> Given task 1: In the agility forum thread, why did the organization switch to standard agility equipment? Answer in one to three sentences.
> Given task 2:
Answer these questions from the agility forum thread.
(a) According to the first poster, which organizations have a less laid-back environment?
(b) Which breeds are named as the right size but not "toy" breeds?
(c) In this area, how often were trials held with the old equipment?

I love the idea of the smaller equipment, and I really think its a great idea, especially for Shama's first show! From what I've heard from my friend, they are really fun, and the environment is much more laid back than AKC/USDAA. 

If you have any questions, let me know and I'll ask her-- she's SO nice and loves to help newcomers to agility-- and I think that's generally the case with alot of the people who run TDAA. 

Let us know if you do decide to run, and how it goes


----------



## krandall (Jun 11, 2009)

davetgabby said:


> ok but I think they should rename their organization. JMO


Haha! Not likely to rename... they've been around for a while. They didn't use "Toy Dog" because there are breeds that are the right size that are not "toy" breeds... Like Bichons, a number of terriers and Mini Doxies. (though we could get in another discussion about whether THAT breed should run in agility at all  ) I actually think the organization pre-dates the "teacup xxx "breed"" nonsense.

The problem is, that they had trouble getting people to hold trials because the old "Teacup agility" equipment was smaller than standard agility equipment, and most places didn't have (or want to store) two sets. That resulted in trials being so infrequent (twice a year, both at the same site in this area) that it was hard to build up title runs. ...And hard to keep your dog used to the different sized equipment. For that reason, they often allowed practice time before a trial, so you could get your dog used to the different obstacles.

So they changed to using standard agility equipment. Fine. Small dogs can certainly learn to navigate all standard size equipment... in fact, it's easier for them than it is for really large breeds.

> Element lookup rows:

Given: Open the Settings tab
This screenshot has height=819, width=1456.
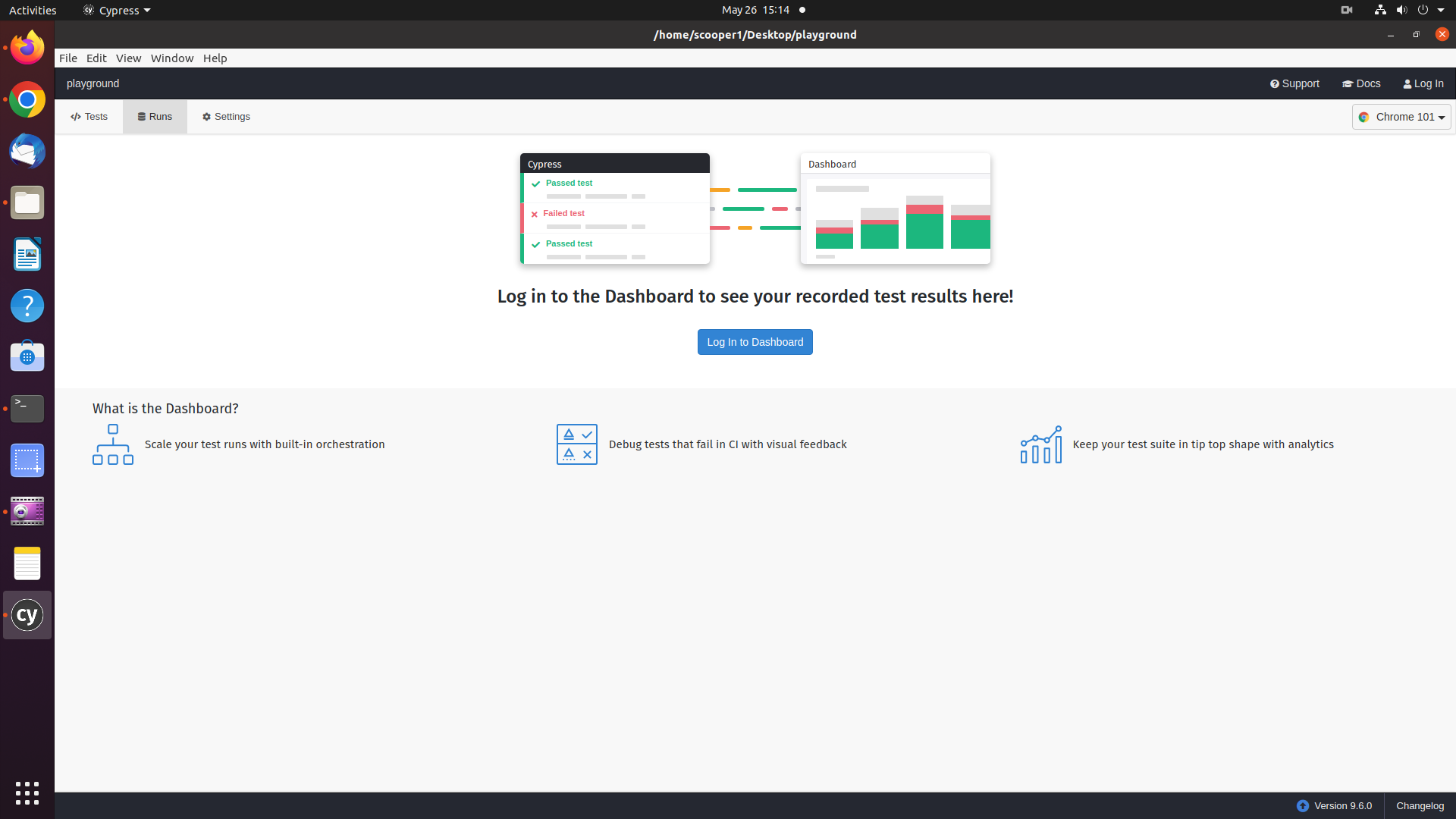Looking at the screenshot, I should point(226,117).
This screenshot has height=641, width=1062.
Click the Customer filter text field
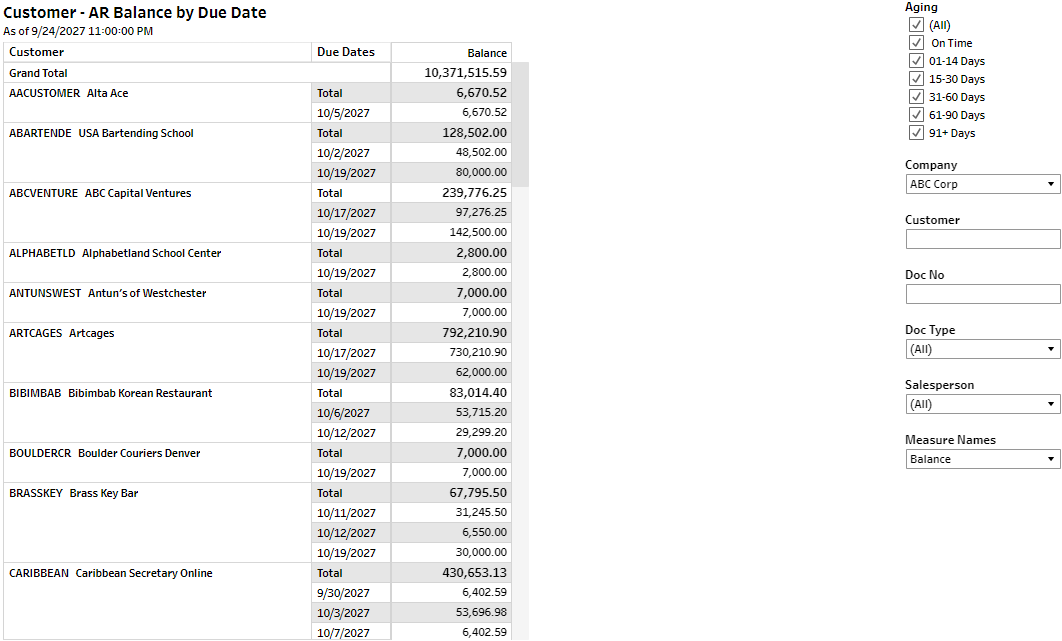point(982,239)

> Finished answer 1: Its old "Teacup agility" equipment was smaller than standard, and most places didn't have, or want to store, a second set, so few people would hold trials. Trials became so infrequent that building up title runs was hard, and so was keeping a dog used to the different-sized equipment.

> Finished answer 2:
(a) AKC/USDAA
(b) Bichons, a number of terriers, and Mini Doxies
(c) Twice a year, both at the same site